RRB:Good choice, Ed. As always: less is more.
Your next piece could easily fit into something we might call “scrapbook” or “nostalgia,” and yet you skirt the maudlin quite effectively. Give us the history on this one if you will.
ER:I had already written an elegy for my mother some years before I wrote “Peanut Butter Cookies,” so I didn’t set out to write a poem that would serve that purpose yet again. When I first began this poem, the main idea was the uniqueness of the peanut butter cookies she made. I’ve never been able to find any that tasted as good as hers. My early drafts of this poem emphasized this but, as time went on, I began to realize that the poem really was about the beginnings of farewell to someone I loved deeply. My father, at the age of fifty-three, died suddenly and without warning when I was thirteen. My mother, however, lived to the age of eighty-two and had a gradual decline in her later years. Hers was a much longer goodbye. A major indication for me of the reality of her failing health was when she forgot her one-of-a-kind peanut butter cookie recipe following a stroke. It was also so indicative of her consideration for me that she tried to substitute a commercial recipe for her own cookies that I loved so much. In this poem, I wanted these cookies to be a metaphor for her generous, loving presence in my life as well as for the beginning or “first taste” of grief when I realized she was beginning to slip away. I also wanted to convey my attempt at denial that this was happening.

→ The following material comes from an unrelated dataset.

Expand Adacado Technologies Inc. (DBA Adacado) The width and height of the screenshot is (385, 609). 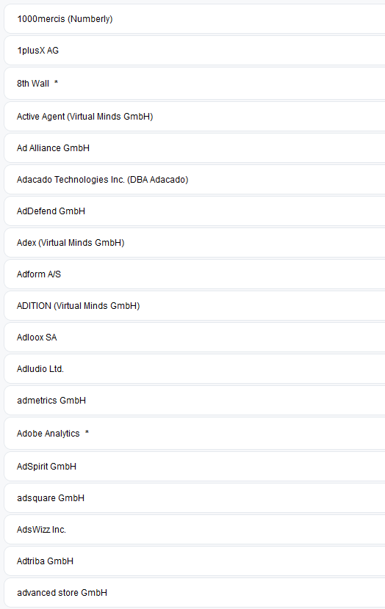(x=195, y=180)
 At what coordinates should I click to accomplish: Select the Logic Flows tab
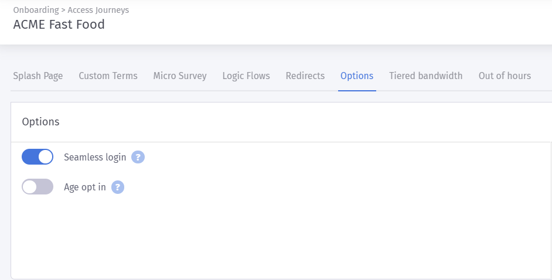click(246, 76)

RRB:An excellent poem, Ed—made still more excellent by your exegesis.
Your final contribution sounds like something out of another anthology entirely. As much as you appreciate the singer—and it’s clear that you do—this is rather a paean to a celebrity than a tribute to a loved one. Tell us, please, what brought you to this state of affairs with Mr. Cash.
ER:Johnny Cash was a big favorite in my family. While growing up, I listened to those wonderful, bare bones Sun recordings that he did with The Tennessee Three as well as those he made for Columbia years later. Even though I went on to appreciate other singers such as Dylan and the Beatles, I never stopped listening to Cash, especially his Live at Folsom Prison album, which I deem a classic. It’s this album that I consider a microcosm of all that I find fascinating about him because it is filled with contradictions. In the title tune, he sings of murdering someone “just to watch him die,” then there are several love songs such as “I Still Miss Someone,” plus a song about cocaine use, and then the album concludes with a spiritual, “Greystone Chapel.”
Cash’s personal life was also very much one of contradictions, for his struggles with narcotics and alcohol are well known. And yet, he speaks in his autobiography of his lifelong journey to God. When I finally saw Cash in concert a few years before his death, I was quite taken with the contrasting extremes of his presence on stage: that dark, almost frightening appearance was softened with a beautiful tenderness. For example, he stunned the audience that night by following a song about a man on death row with his heart-wrenching recitation (from memory) of an Edna St. Vincent Millay poem. Johnny Cash was a man of great contradictions and inner turmoil (who else would record a three CD box set titled, Songs of Love, God, and Murder ?) I tried to address those conflicting traits in my poem.
RRB:And I’d have to say, Ed, you pulled it off marvelously. My congratulations.
I never for an instant doubted BJ’s assessment of you as a mentor, a teacher and a poet. I just didn’t know how right he was. This interview has provided ample proof, and I thank you for the privilege.